Qui est Mamadou Badio Camara, l'homme qui a sauvé le Sénégal qui filait inéluctablement vers une crise politique sans précédent l'année dernière
Ce jeudi 10 avril 2025, le Sénégal a perdu une figure éminente de son paysage judiciaire avec le décès de Mamadou Badio Camara, président du Conseil constitutionnel. Âgé de 73 ans, cet ancien magistrat de haut rang, connu pour sa longue carrière et son rôle déterminant dans la préservation de l’État de droit, laisse derrière lui un héritage marqué par son passage à la tête de cette institution cruciale.
Né en 1952 à Dakar, Mamadou Badio Camara a suivi un parcours exemplaire dans le domaine judiciaire. Diplômé de l’École nationale d’administration et de magistrature (ENAM) en 1977, il a gravi les échelons de la justice sénégalaise, occupant des postes prestigieux tels que substitut du procureur de Dakar, procureur à Ziguinchor et Kaolack, puis premier président de la Cour suprême avant d’intégrer le Conseil constitutionnel en 2021. Nommé président de cette institution par décret présidentiel le 1er septembre 2022, il a succédé à Pape Oumar Sakho dans un contexte politique tendu.
Un rôle pivot lors de l’élection présidentielle de 2024
C’est surtout lors de l’élection présidentielle de 2024 que Mamadou Badio Camara et le Conseil constitutionnel qu’il dirigeait se sont imposés comme des acteurs incontournables de la démocratie sénégalaise. Cette élection, marquée par une crise politique sans précédent, a vu le Conseil jouer un rôle de rempart face aux tentatives de déstabilisation institutionnelle. En février 2024, lorsque le président Macky Sall avait tenté de reporter le scrutin initialement prévu le 25 février au 15 décembre, invoquant des irrégularités dans le processus électoral, le Conseil constitutionnel, sous la présidence de Camara, avait tranché avec fermeté. Le 15 février 2024, il avait déclaré inconstitutionnelle la loi votée par l’Assemblée nationale pour entériner ce report, annulant également le décret présidentiel abrogé par Sall. Cette décision historique a contraint les autorités à organiser l’élection le 24 mars 2024, avant la fin du mandat présidentiel le 2 avril.
Cette intervention a été saluée comme un acte de bravoure institutionnelle, garantissant la tenue d’un scrutin transparent et libre, qui a conduit à la victoire de Bassirou Diomaye Faye dès le premier tour avec 54 % des voix.
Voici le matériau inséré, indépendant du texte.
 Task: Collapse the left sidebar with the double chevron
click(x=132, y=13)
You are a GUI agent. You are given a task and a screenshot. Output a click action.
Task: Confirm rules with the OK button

Lors de la cérémonie d’investiture, Mamadou Badio Camara avait souligné la résilience du peuple sénégalais et la solidité des institutions, déclarant : « Le secret est dans le bulletin de vote, dans la conviction des citoyens que leur voix peut changer leur destin, sous le contrôle d’une justice impartiale. »
Une figure controversée mais respectée
Malgré son rôle héroïque en 2024, Mamadou Badio Camara n’a pas toujours fait l’unanimité. Sa proximité présumée avec le pouvoir de Macky Sall, notamment lors de son passage à la Cour suprême où il avait été critiqué pour des décisions favorables au régime, avait alimenté les soupçons d’instrumentalisation judiciaire, notamment dans les affaires Khalifa Sall et Karim Wade. Son refus, en 2016, de déclarer son patrimoine, comme exigé par la loi, avait également terni son image auprès de certains défenseurs de la transparence.
Pourtant, son intégrité et son professionnalisme ont souvent été reconnus, même par ses détracteurs. En 2024, il a su démontrer que le Conseil constitutionnel pouvait agir en garant indépendant de la Constitution, loin des pressions politiques.